### AUSGEWÄHLTER TEXT
Heimatlos und hoffnungslos

Donezk · Schachtjor Donezk ist seit Jahren das Aushängeschild des ukrainischen Fußballs. Doch der Krieg in der Ostukraine hat auch bei Bayern Münchens heutigem Achtelfinalgegner in der Champions League alles verändert.

Ein Bild aus einer anderen Zeit prangt auf dem Twitter-Zugang von Schachtjor Donezk . Es zeigt die Donbass Arena, das hochmoderne Stadion des ukrainischen Fußballmeisters. Das Flutlicht strahlt, auf den Tribünen stehen Tausende Fans, im Mittelkreis wird das Champions-League-Logo ausgebreitet. Das Foto ist wenige Monate alt - heute stehen vor der Arena Panzer.

Der Krieg hat alles verändert. An Fußball denkt in Donezk kaum noch jemand, Schachtjor ist längst geflohen, der Club steht vor einer Zerreißprobe. Aus einer provisorischen Zentrale in Kiew wird die Verwaltung erledigt, das Training findet ebenfalls dort statt. Die Exponate des Clubmuseums wurden an einen "geheimen Ort" gebracht. Schachtjors "Heimspiele", so auch das Champions-League-Achtelfinale heute Abend (20.45 Uhr/Sky) gegen Bayern München, finden nun in Lwiw statt, ganz im Westen des Landes. Um überhaupt Zuschauer ins EM-Stadion von 2012 zu locken, wurden die Ticketpreise deutlich gesenkt.

Dennoch erfährt Schachtjor kaum Unterstützung, oft ist ein Großteil des Publikums sogar gegen die Heimmannschaft - knapp 1200 Kilometer von der Heimatstadt entfernt gibt es eben wenige, die den Ost-Ukrainern die Daumen drücken. Schachtjor, das Aushängeschild des osteuropäischen Fußballs, ist heimatlos geworden.

### DATENSÄTZE
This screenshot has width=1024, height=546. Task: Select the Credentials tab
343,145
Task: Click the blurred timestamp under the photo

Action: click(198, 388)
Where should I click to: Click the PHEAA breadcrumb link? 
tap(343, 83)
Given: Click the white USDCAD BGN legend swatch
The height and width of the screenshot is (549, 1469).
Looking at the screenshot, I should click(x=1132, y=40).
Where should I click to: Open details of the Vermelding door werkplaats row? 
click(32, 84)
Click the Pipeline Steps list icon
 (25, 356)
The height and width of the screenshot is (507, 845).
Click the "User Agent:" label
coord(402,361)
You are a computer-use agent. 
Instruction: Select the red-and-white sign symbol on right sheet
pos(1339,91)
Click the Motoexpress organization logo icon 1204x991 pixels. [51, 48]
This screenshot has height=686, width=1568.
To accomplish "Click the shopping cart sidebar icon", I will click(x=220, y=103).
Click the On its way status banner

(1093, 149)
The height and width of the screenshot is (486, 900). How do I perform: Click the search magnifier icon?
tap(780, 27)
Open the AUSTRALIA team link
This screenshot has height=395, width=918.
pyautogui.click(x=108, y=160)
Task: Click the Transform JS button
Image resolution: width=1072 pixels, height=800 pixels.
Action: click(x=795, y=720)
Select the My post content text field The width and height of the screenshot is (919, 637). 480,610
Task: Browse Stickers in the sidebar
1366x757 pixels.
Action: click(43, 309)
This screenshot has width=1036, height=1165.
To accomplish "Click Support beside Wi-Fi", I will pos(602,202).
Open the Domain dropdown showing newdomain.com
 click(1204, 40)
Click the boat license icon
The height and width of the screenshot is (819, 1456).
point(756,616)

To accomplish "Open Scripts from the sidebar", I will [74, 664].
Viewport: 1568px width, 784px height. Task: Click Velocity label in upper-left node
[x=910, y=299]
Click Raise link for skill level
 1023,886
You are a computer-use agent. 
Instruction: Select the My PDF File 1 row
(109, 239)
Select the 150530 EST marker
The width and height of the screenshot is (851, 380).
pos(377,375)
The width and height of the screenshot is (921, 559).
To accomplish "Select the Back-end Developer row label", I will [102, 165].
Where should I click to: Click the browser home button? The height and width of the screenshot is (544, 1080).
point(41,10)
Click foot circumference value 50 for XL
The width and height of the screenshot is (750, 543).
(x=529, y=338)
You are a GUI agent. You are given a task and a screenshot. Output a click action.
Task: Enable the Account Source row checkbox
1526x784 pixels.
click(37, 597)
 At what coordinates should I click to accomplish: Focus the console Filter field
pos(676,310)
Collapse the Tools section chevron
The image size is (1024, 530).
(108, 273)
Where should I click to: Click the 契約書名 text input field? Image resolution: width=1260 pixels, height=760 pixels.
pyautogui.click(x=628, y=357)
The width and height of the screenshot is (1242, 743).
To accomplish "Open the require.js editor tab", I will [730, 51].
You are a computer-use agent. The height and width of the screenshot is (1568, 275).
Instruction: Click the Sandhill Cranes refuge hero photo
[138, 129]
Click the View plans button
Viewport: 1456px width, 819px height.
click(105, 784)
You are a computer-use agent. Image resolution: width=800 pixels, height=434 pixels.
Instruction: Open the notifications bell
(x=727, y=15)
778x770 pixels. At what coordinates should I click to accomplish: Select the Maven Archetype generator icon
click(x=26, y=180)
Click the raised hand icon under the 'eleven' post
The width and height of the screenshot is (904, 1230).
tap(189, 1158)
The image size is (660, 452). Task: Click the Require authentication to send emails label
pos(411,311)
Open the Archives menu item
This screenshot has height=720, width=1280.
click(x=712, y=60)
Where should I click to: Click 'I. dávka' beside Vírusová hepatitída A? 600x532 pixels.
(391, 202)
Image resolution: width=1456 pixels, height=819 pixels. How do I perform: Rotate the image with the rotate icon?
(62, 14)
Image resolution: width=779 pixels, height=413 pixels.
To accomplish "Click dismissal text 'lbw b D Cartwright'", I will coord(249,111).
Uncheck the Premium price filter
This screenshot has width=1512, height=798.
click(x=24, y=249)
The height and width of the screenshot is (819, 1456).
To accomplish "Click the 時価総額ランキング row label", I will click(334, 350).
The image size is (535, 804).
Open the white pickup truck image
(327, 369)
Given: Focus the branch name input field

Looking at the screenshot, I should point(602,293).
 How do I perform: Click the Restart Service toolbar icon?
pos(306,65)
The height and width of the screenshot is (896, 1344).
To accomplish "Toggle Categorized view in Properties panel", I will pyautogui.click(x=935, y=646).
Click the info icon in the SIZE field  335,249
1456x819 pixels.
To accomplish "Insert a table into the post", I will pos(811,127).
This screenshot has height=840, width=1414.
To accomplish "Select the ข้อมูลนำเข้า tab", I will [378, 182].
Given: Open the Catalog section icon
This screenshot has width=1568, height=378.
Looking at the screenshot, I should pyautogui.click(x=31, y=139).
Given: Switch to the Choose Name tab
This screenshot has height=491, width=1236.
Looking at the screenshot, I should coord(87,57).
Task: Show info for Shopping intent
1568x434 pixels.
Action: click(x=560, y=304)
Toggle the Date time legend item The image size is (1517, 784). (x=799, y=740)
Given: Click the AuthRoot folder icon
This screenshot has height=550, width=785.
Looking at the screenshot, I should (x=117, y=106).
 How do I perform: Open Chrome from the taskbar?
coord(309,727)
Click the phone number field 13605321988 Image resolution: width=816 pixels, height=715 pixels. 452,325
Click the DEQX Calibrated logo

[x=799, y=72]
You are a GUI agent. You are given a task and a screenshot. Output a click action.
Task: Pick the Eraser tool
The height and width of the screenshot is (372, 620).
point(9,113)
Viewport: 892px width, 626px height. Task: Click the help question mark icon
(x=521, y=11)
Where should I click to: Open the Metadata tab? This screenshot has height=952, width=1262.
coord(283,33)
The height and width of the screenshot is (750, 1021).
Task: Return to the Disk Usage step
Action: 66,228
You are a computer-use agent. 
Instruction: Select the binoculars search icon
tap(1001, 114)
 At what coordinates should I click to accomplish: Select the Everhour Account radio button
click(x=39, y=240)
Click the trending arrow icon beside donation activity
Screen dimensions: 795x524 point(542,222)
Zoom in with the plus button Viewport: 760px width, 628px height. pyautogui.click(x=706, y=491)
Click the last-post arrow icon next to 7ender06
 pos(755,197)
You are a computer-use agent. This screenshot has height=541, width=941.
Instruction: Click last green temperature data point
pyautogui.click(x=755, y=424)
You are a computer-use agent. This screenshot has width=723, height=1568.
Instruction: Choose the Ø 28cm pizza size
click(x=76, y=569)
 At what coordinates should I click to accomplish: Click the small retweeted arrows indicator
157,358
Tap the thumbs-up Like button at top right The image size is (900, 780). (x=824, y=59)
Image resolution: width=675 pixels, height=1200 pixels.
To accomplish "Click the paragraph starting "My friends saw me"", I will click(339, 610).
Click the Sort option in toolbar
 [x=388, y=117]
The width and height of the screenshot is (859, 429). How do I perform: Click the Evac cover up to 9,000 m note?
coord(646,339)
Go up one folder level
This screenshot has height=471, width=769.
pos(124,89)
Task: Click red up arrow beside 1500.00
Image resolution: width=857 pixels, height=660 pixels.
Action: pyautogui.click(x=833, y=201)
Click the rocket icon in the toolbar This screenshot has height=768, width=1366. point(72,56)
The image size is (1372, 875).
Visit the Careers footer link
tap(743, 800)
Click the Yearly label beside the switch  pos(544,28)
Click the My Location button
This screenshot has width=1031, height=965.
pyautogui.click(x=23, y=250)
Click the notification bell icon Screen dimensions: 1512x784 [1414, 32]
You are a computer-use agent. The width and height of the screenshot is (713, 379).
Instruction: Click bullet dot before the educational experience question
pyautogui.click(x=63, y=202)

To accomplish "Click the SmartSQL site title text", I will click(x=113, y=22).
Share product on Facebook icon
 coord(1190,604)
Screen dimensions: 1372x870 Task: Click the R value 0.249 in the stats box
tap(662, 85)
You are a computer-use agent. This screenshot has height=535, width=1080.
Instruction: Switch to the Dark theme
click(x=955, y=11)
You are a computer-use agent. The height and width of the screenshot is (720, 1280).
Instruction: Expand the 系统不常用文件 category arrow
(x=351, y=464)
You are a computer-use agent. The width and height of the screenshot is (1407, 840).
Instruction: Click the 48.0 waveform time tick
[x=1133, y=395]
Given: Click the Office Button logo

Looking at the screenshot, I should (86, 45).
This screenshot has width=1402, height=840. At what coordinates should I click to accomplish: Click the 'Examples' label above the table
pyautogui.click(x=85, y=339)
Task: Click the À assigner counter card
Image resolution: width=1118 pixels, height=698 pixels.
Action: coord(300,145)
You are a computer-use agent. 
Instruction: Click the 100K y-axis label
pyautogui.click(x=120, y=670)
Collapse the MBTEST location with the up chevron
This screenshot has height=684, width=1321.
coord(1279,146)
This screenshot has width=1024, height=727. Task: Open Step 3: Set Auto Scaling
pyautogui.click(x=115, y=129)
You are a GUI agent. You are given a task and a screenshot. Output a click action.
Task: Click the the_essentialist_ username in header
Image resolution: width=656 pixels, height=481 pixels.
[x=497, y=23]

### ZU BEARBEITENDE AUFGABEN
a) Prüfe für jede Aussage, ob sie mit dem Text über Schachtjor Donezk übereinstimmt. Antworte jeweils mit Ja oder Nein und zitiere die entscheidenden Worte des Textes wörtlich. (i) Das Foto auf dem Twitter-Zugang des Clubs ist mehrere Jahre alt. (ii) Die Ticketpreise wurden deutlich gesenkt, um Zuschauer anzulocken. (iii) Das Training des Clubs findet in Lwiw statt.
b) Schreib den Text über Schachtjor Donezk nach seinem letzten Satz weiter.
Die Datensätze braucht man hier nicht.

### ANTWORTEN
a)
(i) Nein: „Das Foto ist wenige Monate alt“
(ii) Ja: „Um überhaupt Zuschauer ins EM-Stadion von 2012 zu locken, wurden die Ticketpreise deutlich gesenkt.“
(iii) Nein: „Aus einer provisorischen Zentrale in Kiew wird die Verwaltung erledigt, das Training findet ebenfalls dort statt.“

b)
Die Zukunft des Clubs ist völlig offen. Schachtjors Präsident, der milliardenschwere Oligarch Rinat Achmetow , einer der einflussreichsten Männer in der Ukraine, bangt um sein Hab und Gut und hat derzeit andere Sorgen als Fußball. In der Winterpause wurde nahezu jeder Spieler mit einem Wechsel in Verbindung gebracht, im Sommer hatten einige aus Angst um ihre Sicherheit sogar die Wiedereinreise verweigert. Insgesamt 13 Brasilianer stehen im Kader Schachtjors, ambitionierte, junge Fußballer, die dem Ruf des so erfolgreichen Vereins in der vergangenen Dekade gefolgt sind. Doch das war lange, bevor der Krieg begann.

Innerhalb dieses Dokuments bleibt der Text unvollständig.